At the Fefor and Berlin meetings, various text sources had been proposed. There is at least one open-source advocacy text, The Cathedral and the Bazar, freely available in many languages, even though it is not quite clear how to envision an application around this kind of text. Open-source software documentation is another candidate source of parallel text, and being able to process it would have obvious applied value. However, often (computer) manuals are not produced as direct translations, hence there may be limits to parallelism; plus linguistic variation may be somewhat restricted.

Works of art, specifically ones where the copyright has expired could be candidate sources, e.g. Pride and Prejudice or A doll's House, although it is not obvious to me which translations exist (freely), and how relevant variation in national copyright laws would be. Also, a large number of free translations of the bible are available, some probably in contemporary language variants.

My personal favorite are tourism-related texts, e.g. the materials produced for international events (say The Olympics or World Cup) or large cities (Athens, Barcelona, Berlin, Lisboa, Oslo, Paris, San Francisco, Seoul, Kyoto, you name it). These are instructional texts (How to get there?, Where to stay?, How to get around?) that are often prepared and translated with great care (at great expense). The producers want such texts to be widely distributed, so getting permission should be possible. And, over time and around the world, such texts are produced in many source languages.

Francis Bond

I would support work on multiple corpora if we can find them. If we can't find anything better, then let's start with the Cathedral and the Bazaar, it fulfills our most important requirements (multi-linguality, availability) even though I agree it is hard to link it to an application.
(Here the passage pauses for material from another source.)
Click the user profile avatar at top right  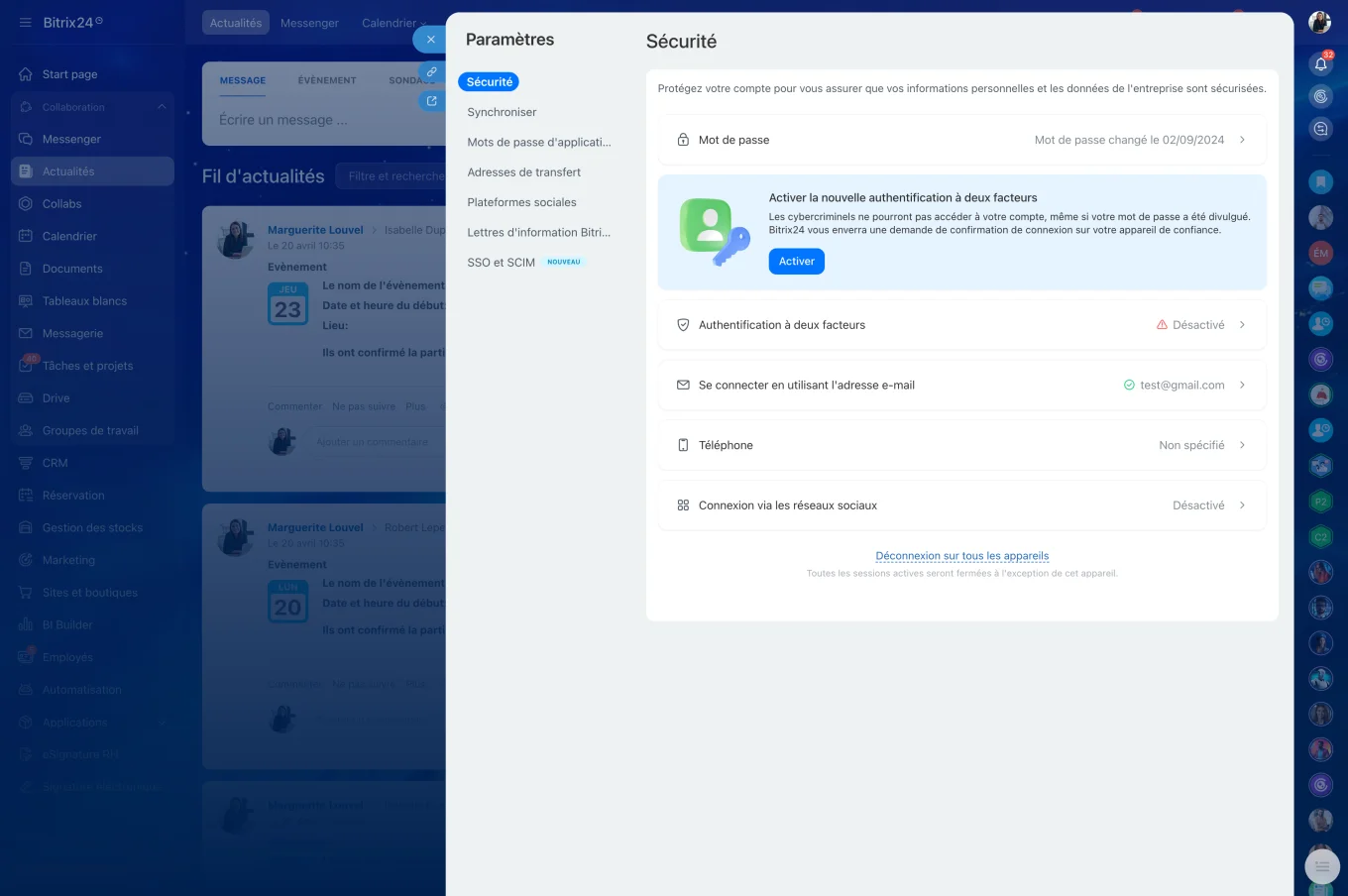1319,23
I am afraid that finding a corpus containing all the current languages for which we have grammars is extremely difficult. The Opus corpus's approach of looking at open-source manual documentation seems to be the most promising, but our experience with the KDE corpus was that the Japanese translations were not well aligned at all, normally being one or two versions behind the English. Because annotation is so expensive, I think it would be important to look for an application whose documentation translations are up-to-date for most of the languages we want. One candidate is the Emacs tutorial emacs/etc/tutorial, which is about 600 sentences. It is available for most (but not all) of the languages we want (bg, cn, cs, de, es, en, fr, it, ja, ko, nl, pl, pt_BR, ro, ru, sk, sl, sv, th, zh: missing ca, el, no, pt) translating it into more would be a public service. As do most such documents, it has a fair bit of hairy non-text.

I would welcome a freely redistributable corpus of tourism-related texts, but am slightly skeptical of our chances of finding a collection including Catalan, Norwegian and Korean, even without worrying about licenses.